What the task requires
The answer must consist solely of the lines from the one containing "Expand more menu on the Peñarol tweet" through the last line of the records, set down exactly and without any pictures.

Provided material Block Start

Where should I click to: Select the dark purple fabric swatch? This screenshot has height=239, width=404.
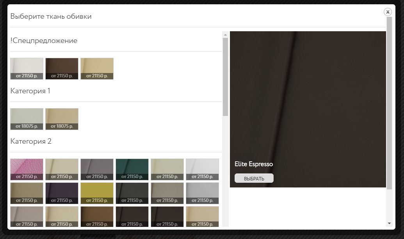(x=62, y=191)
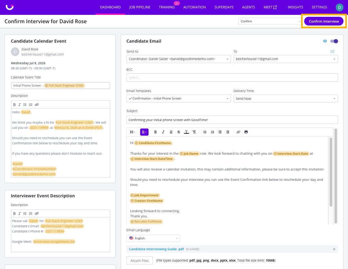The height and width of the screenshot is (269, 348).
Task: Toggle the Candidate Email switch off
Action: click(334, 41)
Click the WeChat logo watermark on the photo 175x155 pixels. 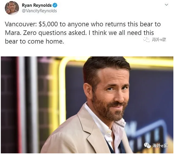[147, 145]
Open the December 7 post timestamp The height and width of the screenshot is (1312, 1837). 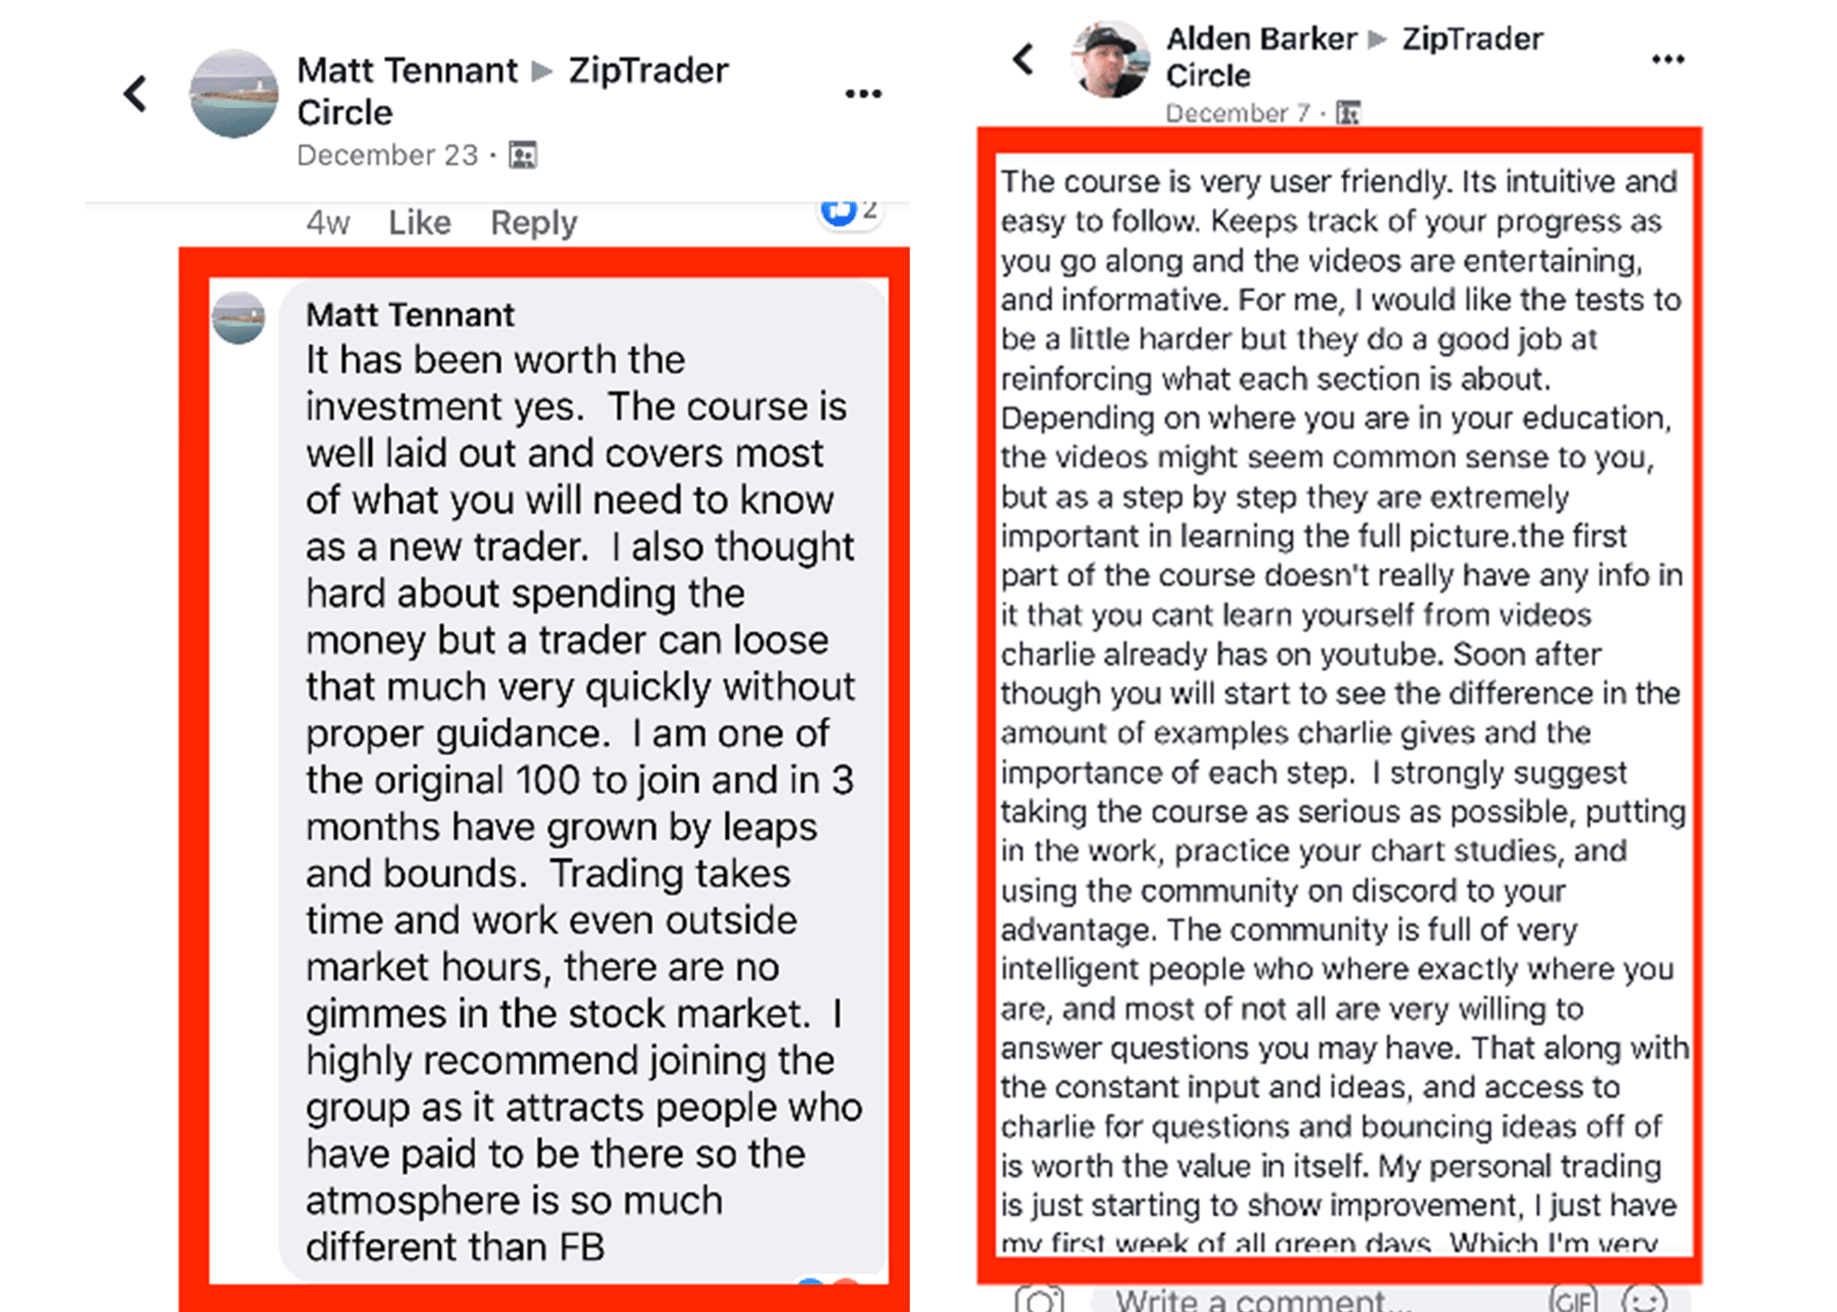tap(1237, 113)
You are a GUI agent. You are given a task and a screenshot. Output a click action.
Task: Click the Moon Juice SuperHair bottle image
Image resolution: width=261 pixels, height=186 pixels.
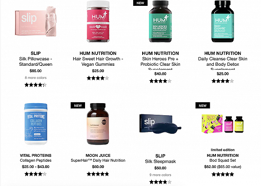pos(98,124)
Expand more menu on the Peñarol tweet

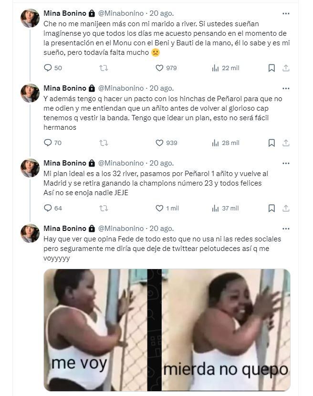286,88

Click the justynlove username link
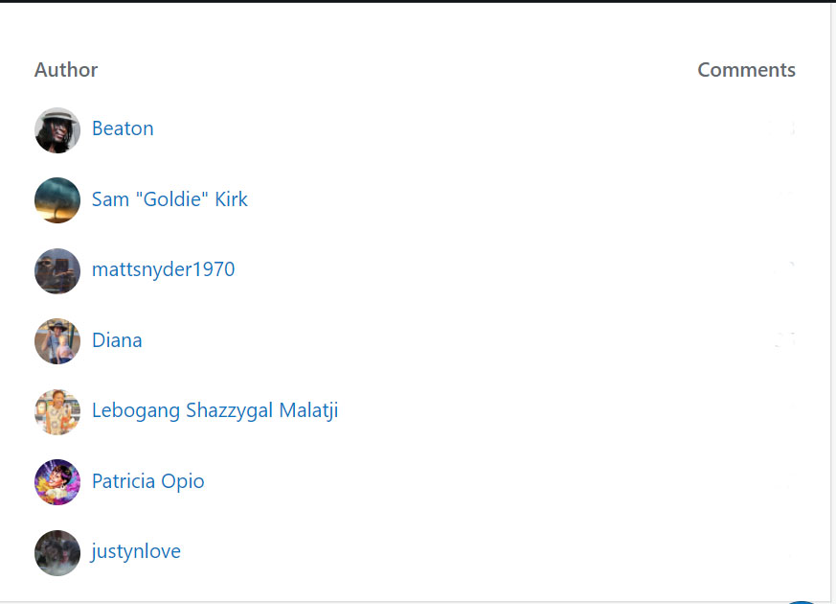[136, 551]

Provided material Block End

Answer to the exercise
Expand more menu on the Peñarol tweet

286,88

Click the justynlove username link
[136, 551]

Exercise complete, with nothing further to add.